The reports show regular monthly payments to Parscale Strategy from multiple accounts — Donald Trump for President Inc., the RNC, the Trump Make America Great Again Committee and Trump Victory. (The last two are joint operations of the campaign and the GOP.)

Between September and May, those accounts paid Parscale Strategy an average of $100,905 a month. Still, the payments included multiple salaries for other people, including campaign adviser Lara Trump, who is the wife of the president’s son Eric Trump, and Kimberly Guilfoyle, a campaign fundraiser who is dating Donald Trump Jr., according to a person familiar with the situation.

In comparison, records show that presumptive Democratic nominee Joe Biden’s campaign manager, Jen O’Malley Dillon, has been paid $11,486 a month since taking over in April. That number, which is low for someone in such a senior position, does not include any other undisclosed payments or bonuses she may have negotiated.

Trump’s Republican opponents have seized on the Parscale payments in hopes of angering the president and exacerbating divisions within the campaign.

The Lincoln Project, an anti-Trump super PAC, has used ads to highlight Parscale’s purchase of a Ferrari and a 32-foot boat and released a digital spot recently that flashes repeated images of Parscale while alleging a “loyalty problem” in the campaign.

“We go after things that we know Donald Trump is sensitive to,” said Rick Wilson, a Republican strategist and co-founder of the Lincoln Project. “He doesn’t like people to be bigger than him, and he doesn’t like people to make money off him.”

The senior administration official said that members of the Trump family are familiar with Parscale’s pay package and are comfortable with it.

Parscale’s power in the campaign derives from the trust he has earned with the family, say people familiar with the operation, especially Kushner and Eric Trump.

Previously a San Antonio-based Web designer, Parscale started building corporate websites for the family before Trump entered the 2016 race. Once the campaign started, he quickly became its top digital strategist.

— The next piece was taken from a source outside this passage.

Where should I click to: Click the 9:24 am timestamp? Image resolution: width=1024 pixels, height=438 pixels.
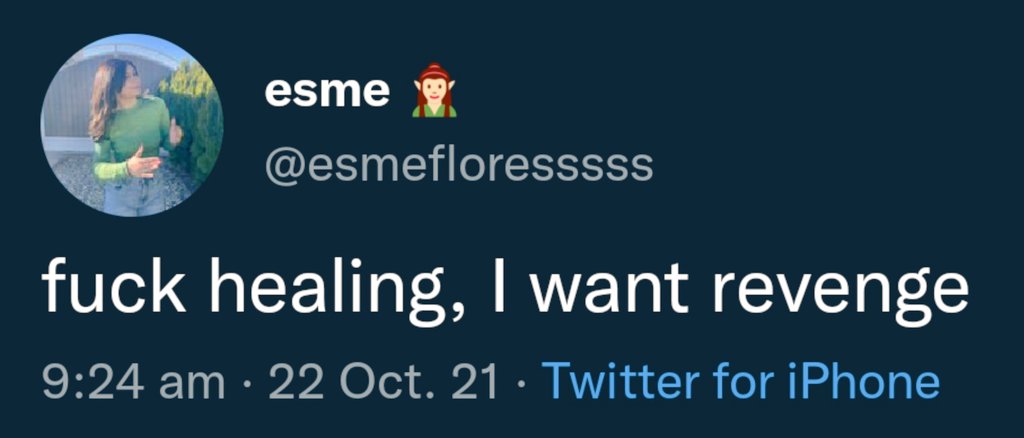[130, 381]
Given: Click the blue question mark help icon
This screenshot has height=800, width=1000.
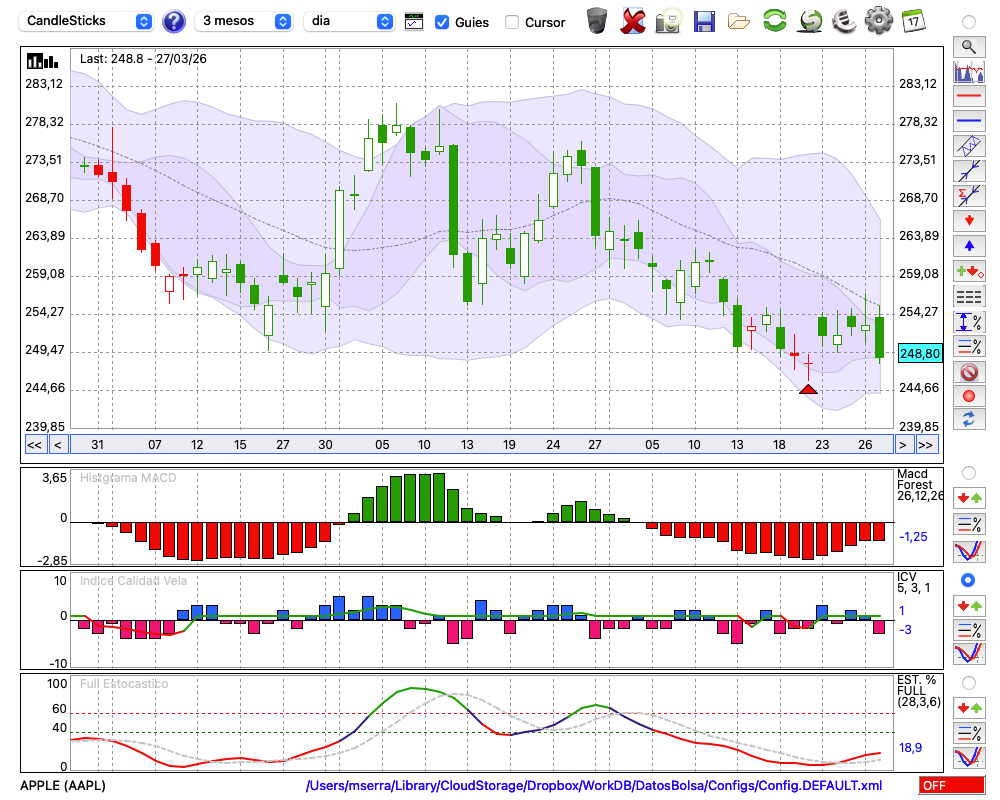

Parscale has since become an iconic presence in the Trump universe, sometimes modeling Trump gear, such as an as-yet-unreleased Trump face mask. Earlier this year, he successfully pushed the president to pull back from an outright ban on flavored vaping products, which he believed would affect core Trump voters.

But he has struggled at times to steer the campaign, with the president delaying Parscale’s April push to launch negative anti-Biden ads in favor of more-positive spots. More recent campaign personnel moves, including the hiring of Jeff DeWit, a former chief financial officer at NASA, were announced by Kushner, not Parscale. Emails reviewed by The Washington Post show DeWit clashed with NASA Administrator Jim Bridenstine over spending decisions before his departure.

Trump’s recent dissatisfaction with Parscale can be tracked in large part to Parscale’s aggressive promotion of the president’s first rally since the novel coronavirus crippled much of national life. Parscale boasted that there was enormous demand for tickets to the Tulsa event — “Just passed 800,000,” he tweeted at one point — but the 19,000-seat venue was not filled during the rally.

Trump advisers say Parscale made a fundamental mistake in setting expectations too high and disappointing Trump.

Afterward, Parscale blamed the low attendance on “a week’s worth of the fake news media warning people away from the rally because of covid and protesters.” Six Trump campaign advance staffers tested positive for the coronavirus before the event, with two more afterward.

But at the rally itself, the campaign manager was more circumspect. As Trump spoke, Parscale sat in the back of the Tulsa arena alone in a blue suit, regularly checking his phone.

Anu Narayanswamy contributed to this report.